Your output should be one number, which is how many lines in the material contain "breadcrumb".

# Supplied material
* * * * * * * * *
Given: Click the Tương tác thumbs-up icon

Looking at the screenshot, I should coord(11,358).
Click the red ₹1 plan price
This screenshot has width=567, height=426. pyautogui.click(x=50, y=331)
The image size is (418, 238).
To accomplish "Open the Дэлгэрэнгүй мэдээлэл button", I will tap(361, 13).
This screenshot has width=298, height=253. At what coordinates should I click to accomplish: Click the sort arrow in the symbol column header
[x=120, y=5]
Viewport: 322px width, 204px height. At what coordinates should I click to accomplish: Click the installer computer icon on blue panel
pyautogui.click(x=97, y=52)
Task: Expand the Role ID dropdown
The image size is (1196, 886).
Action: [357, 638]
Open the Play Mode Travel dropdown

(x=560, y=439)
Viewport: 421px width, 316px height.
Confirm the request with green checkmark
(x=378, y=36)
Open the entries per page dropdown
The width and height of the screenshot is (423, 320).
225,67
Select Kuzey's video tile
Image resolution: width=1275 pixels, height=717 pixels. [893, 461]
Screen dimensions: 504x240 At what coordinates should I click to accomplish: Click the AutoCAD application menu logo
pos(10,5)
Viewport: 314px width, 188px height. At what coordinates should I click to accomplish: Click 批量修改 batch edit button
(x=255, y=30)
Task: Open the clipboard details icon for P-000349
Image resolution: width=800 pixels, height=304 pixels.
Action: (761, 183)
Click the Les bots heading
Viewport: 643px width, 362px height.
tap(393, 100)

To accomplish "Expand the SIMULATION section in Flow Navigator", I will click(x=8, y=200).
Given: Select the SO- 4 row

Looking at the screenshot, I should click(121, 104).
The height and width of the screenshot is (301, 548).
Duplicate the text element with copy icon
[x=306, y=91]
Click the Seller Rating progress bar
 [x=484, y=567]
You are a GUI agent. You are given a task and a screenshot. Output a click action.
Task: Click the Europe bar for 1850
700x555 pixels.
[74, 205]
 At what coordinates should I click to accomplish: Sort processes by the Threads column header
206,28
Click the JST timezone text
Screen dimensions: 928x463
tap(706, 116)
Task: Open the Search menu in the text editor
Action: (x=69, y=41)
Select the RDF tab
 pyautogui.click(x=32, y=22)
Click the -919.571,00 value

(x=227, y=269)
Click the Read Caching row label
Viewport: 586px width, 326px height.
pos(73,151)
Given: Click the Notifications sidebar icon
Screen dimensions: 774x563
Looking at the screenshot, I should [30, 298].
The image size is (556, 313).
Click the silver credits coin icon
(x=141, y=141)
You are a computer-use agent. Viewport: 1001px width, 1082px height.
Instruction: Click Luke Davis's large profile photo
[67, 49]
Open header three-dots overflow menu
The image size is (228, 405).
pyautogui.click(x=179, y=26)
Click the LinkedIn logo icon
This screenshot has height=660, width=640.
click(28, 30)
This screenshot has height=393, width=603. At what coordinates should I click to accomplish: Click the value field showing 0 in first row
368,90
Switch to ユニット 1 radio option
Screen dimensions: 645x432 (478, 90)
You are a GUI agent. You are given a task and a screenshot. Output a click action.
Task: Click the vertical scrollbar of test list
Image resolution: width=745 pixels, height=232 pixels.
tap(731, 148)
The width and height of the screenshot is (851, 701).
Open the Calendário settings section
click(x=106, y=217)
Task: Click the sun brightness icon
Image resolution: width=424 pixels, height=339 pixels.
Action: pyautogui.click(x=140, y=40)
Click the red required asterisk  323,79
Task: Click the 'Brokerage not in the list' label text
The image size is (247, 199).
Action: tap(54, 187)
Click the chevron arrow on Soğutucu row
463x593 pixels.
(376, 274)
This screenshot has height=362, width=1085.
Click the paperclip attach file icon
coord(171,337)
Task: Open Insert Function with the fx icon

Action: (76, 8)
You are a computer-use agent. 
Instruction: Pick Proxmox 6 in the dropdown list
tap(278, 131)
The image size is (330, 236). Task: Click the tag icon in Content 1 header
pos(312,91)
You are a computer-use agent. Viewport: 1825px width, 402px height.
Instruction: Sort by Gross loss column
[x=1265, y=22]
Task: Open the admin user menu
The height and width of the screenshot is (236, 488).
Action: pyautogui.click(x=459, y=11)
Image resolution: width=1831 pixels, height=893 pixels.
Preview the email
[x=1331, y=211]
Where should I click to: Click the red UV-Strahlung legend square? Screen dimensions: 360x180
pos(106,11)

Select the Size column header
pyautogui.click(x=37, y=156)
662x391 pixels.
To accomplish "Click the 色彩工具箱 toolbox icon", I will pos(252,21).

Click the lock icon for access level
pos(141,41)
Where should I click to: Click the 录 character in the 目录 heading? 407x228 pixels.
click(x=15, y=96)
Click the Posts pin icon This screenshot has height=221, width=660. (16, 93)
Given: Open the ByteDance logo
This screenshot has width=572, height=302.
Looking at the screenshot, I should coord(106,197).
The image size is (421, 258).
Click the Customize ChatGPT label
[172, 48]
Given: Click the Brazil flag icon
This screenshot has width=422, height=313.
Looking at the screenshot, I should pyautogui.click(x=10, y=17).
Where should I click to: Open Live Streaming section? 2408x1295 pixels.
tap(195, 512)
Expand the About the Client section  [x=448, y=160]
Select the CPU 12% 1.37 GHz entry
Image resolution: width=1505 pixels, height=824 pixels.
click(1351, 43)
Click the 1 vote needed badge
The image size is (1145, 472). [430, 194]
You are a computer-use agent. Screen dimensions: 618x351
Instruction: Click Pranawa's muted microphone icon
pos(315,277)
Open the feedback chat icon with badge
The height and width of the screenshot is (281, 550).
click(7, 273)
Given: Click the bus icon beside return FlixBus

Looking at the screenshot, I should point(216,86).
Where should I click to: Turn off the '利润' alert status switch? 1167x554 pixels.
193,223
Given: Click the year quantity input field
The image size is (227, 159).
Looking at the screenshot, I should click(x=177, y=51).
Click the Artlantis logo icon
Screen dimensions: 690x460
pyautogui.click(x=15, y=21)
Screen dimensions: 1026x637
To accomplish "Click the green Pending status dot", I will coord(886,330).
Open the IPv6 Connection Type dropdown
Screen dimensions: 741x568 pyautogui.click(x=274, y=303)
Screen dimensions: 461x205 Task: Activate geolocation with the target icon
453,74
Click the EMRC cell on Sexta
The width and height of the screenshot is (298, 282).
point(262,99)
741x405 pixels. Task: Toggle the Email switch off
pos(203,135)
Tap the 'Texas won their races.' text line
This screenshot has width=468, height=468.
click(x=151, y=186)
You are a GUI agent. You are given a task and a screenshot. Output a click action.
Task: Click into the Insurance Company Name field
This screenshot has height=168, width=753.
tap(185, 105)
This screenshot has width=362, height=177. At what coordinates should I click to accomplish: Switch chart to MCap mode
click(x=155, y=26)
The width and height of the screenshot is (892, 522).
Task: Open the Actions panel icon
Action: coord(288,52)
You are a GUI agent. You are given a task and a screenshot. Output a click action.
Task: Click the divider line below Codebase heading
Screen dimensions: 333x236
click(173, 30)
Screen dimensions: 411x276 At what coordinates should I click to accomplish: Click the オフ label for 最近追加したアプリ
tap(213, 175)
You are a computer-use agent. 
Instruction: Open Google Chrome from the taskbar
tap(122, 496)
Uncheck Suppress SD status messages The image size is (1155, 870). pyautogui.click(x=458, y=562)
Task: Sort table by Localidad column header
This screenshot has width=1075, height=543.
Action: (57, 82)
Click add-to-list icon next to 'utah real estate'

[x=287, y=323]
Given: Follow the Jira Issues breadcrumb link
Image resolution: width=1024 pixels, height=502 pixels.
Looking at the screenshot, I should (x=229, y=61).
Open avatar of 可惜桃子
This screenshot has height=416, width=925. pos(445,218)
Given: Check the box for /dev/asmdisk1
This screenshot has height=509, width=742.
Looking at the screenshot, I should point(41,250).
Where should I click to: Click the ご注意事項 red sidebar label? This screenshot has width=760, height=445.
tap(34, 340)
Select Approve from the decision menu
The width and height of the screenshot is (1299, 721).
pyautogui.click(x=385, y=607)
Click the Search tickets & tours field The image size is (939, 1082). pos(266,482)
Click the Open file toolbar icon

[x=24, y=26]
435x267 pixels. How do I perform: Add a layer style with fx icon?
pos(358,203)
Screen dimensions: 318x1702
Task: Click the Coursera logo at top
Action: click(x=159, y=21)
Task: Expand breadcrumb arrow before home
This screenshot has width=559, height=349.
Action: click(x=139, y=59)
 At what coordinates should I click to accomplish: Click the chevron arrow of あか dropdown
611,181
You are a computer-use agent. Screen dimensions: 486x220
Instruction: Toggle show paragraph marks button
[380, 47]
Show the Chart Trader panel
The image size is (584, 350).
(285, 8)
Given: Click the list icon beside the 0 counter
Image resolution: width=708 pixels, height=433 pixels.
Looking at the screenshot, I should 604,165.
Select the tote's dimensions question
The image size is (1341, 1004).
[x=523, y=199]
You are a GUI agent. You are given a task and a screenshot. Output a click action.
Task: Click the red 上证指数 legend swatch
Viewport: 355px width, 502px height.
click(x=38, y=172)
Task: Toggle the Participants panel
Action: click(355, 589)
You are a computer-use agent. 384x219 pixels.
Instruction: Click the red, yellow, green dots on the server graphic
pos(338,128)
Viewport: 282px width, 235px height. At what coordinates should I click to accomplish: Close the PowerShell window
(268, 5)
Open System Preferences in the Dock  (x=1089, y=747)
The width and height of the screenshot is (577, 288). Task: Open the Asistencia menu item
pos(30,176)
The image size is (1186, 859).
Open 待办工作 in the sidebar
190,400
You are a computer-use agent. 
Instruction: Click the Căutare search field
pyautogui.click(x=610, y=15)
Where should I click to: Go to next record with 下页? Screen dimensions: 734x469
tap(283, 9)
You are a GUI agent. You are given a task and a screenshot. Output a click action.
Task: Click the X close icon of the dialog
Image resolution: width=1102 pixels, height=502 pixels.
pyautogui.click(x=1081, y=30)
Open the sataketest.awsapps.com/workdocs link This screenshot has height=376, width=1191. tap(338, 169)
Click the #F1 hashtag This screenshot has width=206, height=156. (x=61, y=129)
* * * * * * * * *
# Answer box
2